*Aim*:
Can you convert the listing from the line holding "The width and height of the screenshot is (956, 737)." through the line holding "Looking at the screenshot, I should [539, 425].", inclusive, into a JSON list of strings with one string per line and no blank lines?

*Material supplied*:
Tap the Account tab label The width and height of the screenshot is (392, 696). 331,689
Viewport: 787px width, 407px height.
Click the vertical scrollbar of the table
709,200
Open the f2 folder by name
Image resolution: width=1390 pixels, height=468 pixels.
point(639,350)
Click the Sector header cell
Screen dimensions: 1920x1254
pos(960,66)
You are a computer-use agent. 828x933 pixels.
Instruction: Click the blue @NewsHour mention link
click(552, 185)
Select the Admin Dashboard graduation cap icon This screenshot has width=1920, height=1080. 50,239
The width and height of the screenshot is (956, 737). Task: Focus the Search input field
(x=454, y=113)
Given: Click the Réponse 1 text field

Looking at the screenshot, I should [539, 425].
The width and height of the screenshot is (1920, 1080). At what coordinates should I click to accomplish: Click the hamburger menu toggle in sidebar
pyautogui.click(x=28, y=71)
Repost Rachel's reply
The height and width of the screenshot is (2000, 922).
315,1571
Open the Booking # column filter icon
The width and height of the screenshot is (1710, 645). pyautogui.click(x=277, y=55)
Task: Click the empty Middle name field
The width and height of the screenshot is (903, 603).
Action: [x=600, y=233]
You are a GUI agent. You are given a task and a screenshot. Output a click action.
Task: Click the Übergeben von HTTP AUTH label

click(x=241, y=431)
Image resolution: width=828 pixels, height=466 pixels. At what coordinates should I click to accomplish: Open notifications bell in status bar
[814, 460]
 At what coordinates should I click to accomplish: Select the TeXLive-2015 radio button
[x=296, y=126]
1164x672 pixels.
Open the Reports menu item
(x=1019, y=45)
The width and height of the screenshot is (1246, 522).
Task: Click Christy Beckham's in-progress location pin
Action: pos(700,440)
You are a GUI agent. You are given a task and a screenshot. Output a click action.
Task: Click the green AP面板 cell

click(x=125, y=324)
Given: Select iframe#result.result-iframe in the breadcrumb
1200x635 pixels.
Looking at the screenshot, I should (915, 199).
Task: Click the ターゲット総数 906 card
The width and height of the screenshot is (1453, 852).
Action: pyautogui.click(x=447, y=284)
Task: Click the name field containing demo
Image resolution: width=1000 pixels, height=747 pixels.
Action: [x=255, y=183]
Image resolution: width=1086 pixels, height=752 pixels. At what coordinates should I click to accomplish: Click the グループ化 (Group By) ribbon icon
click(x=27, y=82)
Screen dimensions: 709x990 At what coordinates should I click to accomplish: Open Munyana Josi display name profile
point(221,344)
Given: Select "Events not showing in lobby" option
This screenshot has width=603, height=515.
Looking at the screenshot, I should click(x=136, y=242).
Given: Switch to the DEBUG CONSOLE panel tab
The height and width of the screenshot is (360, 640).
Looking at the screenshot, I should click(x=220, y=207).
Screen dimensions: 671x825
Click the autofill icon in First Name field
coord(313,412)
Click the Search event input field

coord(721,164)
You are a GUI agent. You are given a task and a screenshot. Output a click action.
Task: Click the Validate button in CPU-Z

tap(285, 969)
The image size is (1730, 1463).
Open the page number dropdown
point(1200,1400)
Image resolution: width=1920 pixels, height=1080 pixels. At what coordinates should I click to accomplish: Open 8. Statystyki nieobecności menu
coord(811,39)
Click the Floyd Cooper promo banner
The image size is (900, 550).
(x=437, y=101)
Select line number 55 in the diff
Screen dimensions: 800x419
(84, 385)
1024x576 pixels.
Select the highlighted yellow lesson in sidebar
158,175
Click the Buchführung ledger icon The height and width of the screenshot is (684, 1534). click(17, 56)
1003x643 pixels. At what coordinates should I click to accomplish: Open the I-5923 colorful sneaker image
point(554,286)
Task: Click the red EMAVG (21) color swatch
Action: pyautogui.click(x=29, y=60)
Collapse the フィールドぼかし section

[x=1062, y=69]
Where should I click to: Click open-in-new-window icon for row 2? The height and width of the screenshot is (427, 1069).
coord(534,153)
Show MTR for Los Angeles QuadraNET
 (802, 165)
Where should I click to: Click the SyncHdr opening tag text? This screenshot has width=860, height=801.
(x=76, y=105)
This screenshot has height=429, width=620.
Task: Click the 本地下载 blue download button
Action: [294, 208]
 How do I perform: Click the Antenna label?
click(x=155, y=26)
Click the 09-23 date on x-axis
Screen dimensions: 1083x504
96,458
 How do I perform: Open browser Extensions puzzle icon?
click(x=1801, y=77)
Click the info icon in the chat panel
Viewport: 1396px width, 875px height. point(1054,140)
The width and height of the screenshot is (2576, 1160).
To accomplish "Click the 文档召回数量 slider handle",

*Solution to this problem*:
[
  "The width and height of the screenshot is (956, 737). Task: Focus the Search input field",
  "(x=454, y=113)",
  "Given: Click the Réponse 1 text field",
  "Looking at the screenshot, I should [539, 425]."
]